*Material supplied:*
-.-.-

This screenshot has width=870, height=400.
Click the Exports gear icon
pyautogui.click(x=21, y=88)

-.-.-

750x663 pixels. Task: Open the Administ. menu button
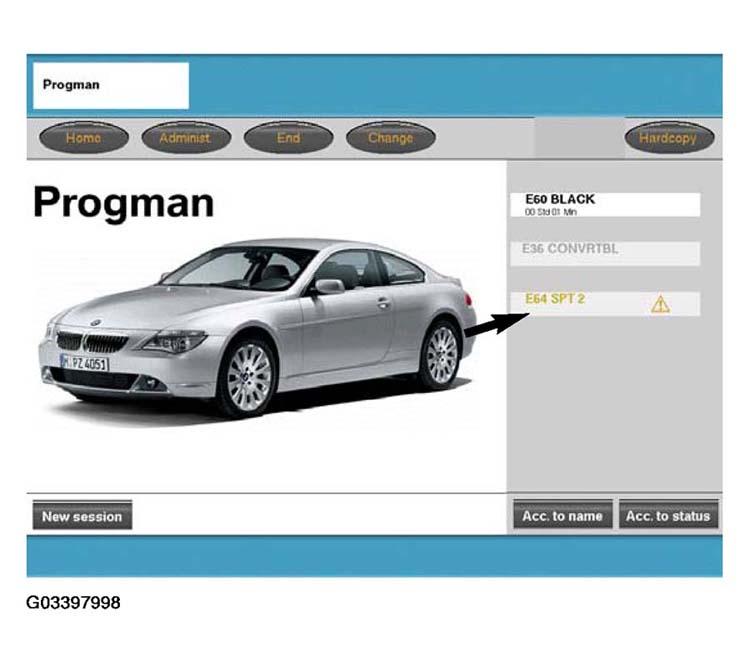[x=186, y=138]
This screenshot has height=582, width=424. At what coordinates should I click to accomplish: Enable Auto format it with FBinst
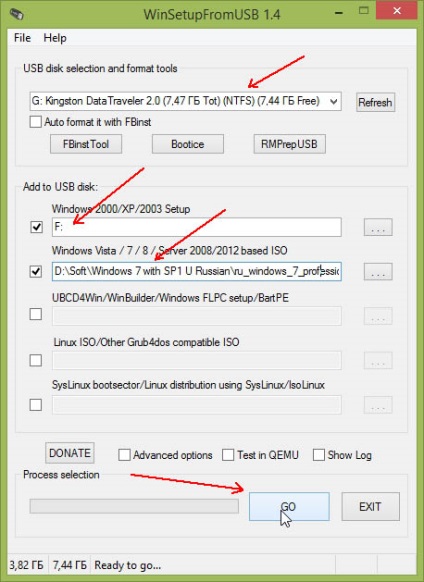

-.-.-

*Problem requirements:*
Pull each line holding "screenshot" out of the listing.

*Exercise result:*
This screenshot has width=870, height=400.
This screenshot has height=582, width=424. At what coordinates should I click to accomplish: Enable Auto format it with FBinst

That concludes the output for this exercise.